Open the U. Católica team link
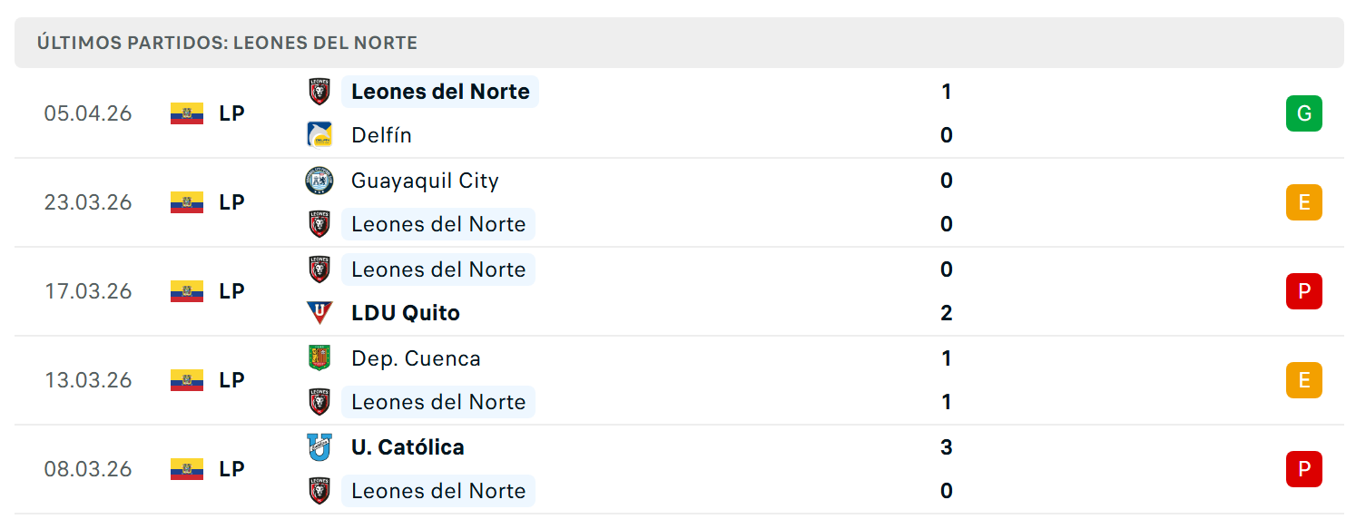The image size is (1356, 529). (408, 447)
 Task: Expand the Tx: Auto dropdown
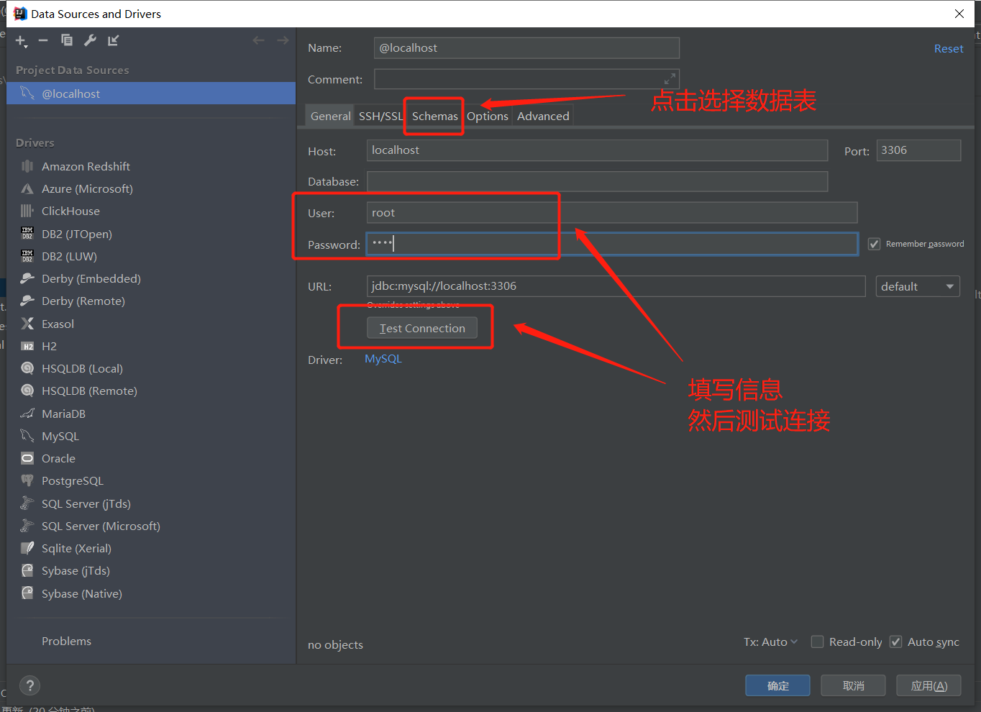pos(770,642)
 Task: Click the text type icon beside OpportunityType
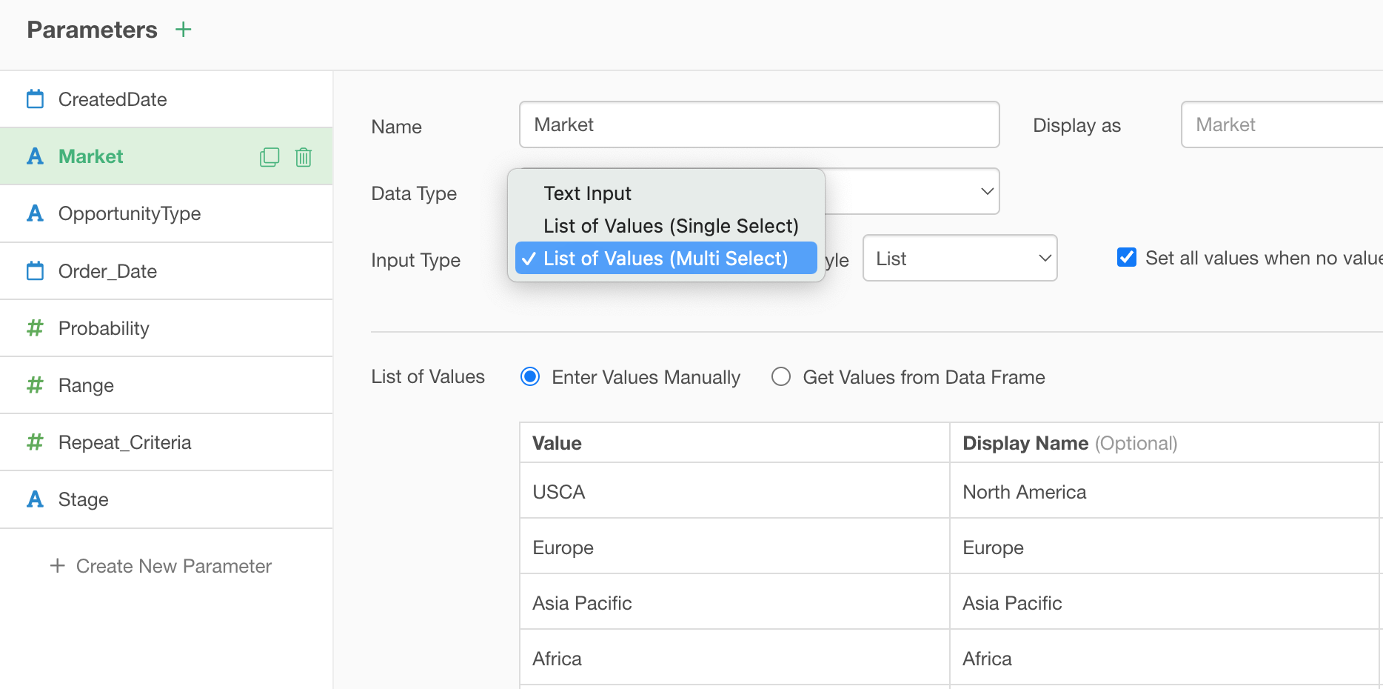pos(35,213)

● ● ●

- **Required action**
An exact repeat of the listing above, pictures excluded, is the answer.

- **The completed task**
Open the U. Católica team link
The image size is (1356, 529). (408, 447)
 Task: Expand the Tx: Auto dropdown
pos(770,642)
 Task: Click the text type icon beside OpportunityType
pos(35,213)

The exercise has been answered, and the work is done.